I was so INTO marathon training for the first half of my training cycle. I looked forward to the runs and the schedule and the challenge of it all. I was training for a marathon! I felt like I was high on life and achieving a new goal!
Recently, though, probably because of the weather and slight aches/pains and just getting tired of HAVING to run a certain amount of distance on a particular day, I am just ready for it to be over.
I am ready to feel like my body is rested and running on its optimal fuel. I have been dragging lately.
...ready to not be so hungry all the time.
...ready to not be tired at 7 pm every night.
...ready to say goodbye to all these new aches and pains.
...ready to be able to go out of town or out on a certain night and not worry about how that will affect my Saturday long run.
...ready to run however many (or not) miles I want to in a day.

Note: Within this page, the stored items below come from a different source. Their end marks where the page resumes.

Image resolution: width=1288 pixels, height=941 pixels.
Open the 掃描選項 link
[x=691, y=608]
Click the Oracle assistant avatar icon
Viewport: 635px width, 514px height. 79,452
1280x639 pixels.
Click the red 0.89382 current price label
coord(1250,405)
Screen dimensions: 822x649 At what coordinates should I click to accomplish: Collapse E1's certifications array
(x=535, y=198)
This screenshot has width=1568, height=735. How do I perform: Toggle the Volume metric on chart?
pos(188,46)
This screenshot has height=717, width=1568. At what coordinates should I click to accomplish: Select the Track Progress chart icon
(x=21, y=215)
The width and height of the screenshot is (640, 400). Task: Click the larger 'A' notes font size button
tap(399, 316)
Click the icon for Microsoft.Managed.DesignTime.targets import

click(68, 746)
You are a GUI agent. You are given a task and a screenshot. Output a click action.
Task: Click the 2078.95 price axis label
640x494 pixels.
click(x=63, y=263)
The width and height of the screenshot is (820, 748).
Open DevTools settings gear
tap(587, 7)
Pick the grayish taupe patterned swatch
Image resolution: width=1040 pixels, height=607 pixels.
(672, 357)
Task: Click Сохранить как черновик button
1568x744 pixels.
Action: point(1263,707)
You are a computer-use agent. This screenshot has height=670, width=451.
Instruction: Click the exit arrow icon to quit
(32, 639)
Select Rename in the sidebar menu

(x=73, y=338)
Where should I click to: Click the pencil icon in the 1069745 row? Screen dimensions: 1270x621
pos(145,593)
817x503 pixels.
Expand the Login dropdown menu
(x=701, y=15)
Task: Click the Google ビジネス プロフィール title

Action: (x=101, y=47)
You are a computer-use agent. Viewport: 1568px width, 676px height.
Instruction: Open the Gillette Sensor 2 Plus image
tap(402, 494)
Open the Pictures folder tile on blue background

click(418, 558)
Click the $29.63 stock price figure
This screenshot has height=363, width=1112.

...ready to be lazy when the weather sucks (i.e. is cold or snowing) and not worry about it impacting my training.
...ready to EXPERIENCE the race and check it off my bucket list.
...ready to be done.
I hate that I am feeling this way on the biggest mileage week of my training cycle, but I am. I think if I do another marathon, I may need to have a shorter cycle. I think I could probably have cut this cycle 2 weeks shorter than I did. I will end up doing an 18, 19 and (weather permitting) 20 miler, and I probably could have eliminated one of those. I am even thinking that if the weather this weekend stinks due to snow on the roads, I won't be too worried about not getting my 20 in. I got my 19 in, at least, even though it would end up being 5 weeks out from the race when ideally your last longest run should be 3 weeks out. But my body and spirit are just tired and could probably benefit from a longer taper. Maybe. But I also know that I like doing things "by the book" and the run will most likely happen. I haven't missed a single run this training cycle (hence why I might be burnt out). I am just mentally trying to cut myself some slack:)
Anyways, you live and learn. I wish I could find more blogs that talk more about mentally becoming "over it!" during a training cycle. Half marathons look SO GOOD right about now. I am actually signing up for one in April in the Outer Banks:)
Long story short: I still love running, just would love running a little less:)
Any mental tips for me?!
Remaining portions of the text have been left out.